In this review, I am going to share my experience with Western Mountaneering Summerlite ultralight sleeping bag and compare its technical features and my personal experience in order to find out whether it’s worth the price or not.
In case you are limited on budget and going to look for a cheaper alternative, here is a full review on top ultralight sleeping bags)
WESTERN MOUNTANEERING SUMMERLITE: BASIC OVERVIEW
STYLE: Full-hooded mummy
Mummy is the most popular shape, these sleeping bags have a snug fit that tapers toward the feet, making it the warmest option.
FILL: 850+ goose down
Do not associate temperature rating with the “fill power”! The higher fill power only reflects the warmth per unit of weight.
Goose down is the warmest and most expensive fill for sleeping bags in the whole industry.
INSULATION RATING (COMFORT): 32F
This is the most important feature you should consider when searching for a sleeping bag.
INSULATION RATING (SURVIVAL): 15F
This rating is often suggested by sellers in marketing purposes. But it doesn’t mean it will keep you warm.
If you need more official info about sleeping bags’ temperature ratings https://www.thermarest.com/blog/en-iso-sleeping-bag-ratings/
WEIGHT: 17oz (500g)
That is something everyone loves. In terms of weight to temperature rating, WM Summerlite is the best choice.
I have tested WM Summerlite in the Southern Rocky Mountains, Colorado (by the way, above 9000 feet), where you can expect really frosty nights at any time.

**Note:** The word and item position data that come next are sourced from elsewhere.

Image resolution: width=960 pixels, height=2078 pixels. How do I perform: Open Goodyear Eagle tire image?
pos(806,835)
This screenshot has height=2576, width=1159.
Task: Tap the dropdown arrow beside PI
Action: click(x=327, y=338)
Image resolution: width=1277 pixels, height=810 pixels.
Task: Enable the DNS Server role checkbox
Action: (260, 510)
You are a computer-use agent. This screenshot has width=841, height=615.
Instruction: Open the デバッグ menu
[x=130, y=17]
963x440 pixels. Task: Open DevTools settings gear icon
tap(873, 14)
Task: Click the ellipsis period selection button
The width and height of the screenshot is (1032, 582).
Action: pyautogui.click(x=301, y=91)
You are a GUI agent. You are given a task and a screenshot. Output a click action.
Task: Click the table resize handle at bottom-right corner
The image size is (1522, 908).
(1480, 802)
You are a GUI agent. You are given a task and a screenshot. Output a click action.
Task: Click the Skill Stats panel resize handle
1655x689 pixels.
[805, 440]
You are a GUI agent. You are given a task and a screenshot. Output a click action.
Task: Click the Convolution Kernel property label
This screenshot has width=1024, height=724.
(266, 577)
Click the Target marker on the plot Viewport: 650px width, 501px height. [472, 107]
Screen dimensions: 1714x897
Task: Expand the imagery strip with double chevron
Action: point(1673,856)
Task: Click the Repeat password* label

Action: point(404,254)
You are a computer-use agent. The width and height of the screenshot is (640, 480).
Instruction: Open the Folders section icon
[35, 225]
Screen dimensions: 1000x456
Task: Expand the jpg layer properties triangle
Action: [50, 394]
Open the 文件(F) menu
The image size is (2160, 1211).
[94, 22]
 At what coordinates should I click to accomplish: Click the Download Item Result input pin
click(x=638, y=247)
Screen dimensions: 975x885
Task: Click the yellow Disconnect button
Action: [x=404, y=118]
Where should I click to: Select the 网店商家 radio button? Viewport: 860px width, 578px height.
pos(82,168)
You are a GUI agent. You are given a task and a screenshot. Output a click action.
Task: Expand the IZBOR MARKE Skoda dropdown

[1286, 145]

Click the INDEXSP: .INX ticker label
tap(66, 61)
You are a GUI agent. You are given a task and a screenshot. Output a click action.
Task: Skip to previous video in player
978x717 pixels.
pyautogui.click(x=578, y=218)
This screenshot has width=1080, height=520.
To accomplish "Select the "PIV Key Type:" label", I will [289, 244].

This is not my first sleeping bag, I am an avid backpacker and I would not recommend to venture out, with less than a 20°F sleeping bag, even in midsummer.
Nevertheless, 32°F Summerlite did quite well in keeping me comfortable at night in July. (comfortable is the right word here, not warm) I dressed my Patagonia Merino Thermal baselayer top and bottom. You can add a midweight hiking sock to get your feet warm to complete a whole set for unexpected frosty weather.
WM Summerlite also keeps warm because of the continuous baffles; there’s an unbroken four-inch layer of down separating the two nylon shell fabrics. This features eliminates cold spots inside the sleeping bag and allows the ten ounces of down to work together, minimizing the need for more fill. Manufacturer offers an option with a footbox overfill – as additional 1.5 oz of goose down added in the footbox.
I have used several different goose down bags over the last 10 years (Naturehike, Marmot, Western Mountaneering, Aegismax) all of which are very good to great sleeping bags, and this was my first bag by WM. I dare to say this sleeping bag is a step above in quality, but it also costs much more. I don’t know how I would ever buy anything else after using this sleeping bag.
I would recommend it for those worrying more about weight than about budget. I guess, the price is the only reason that stops people from buying it. You can always find some cheaper goose down US-made sleeping bags on the market, but they won’t be lighter nor warmer for sure.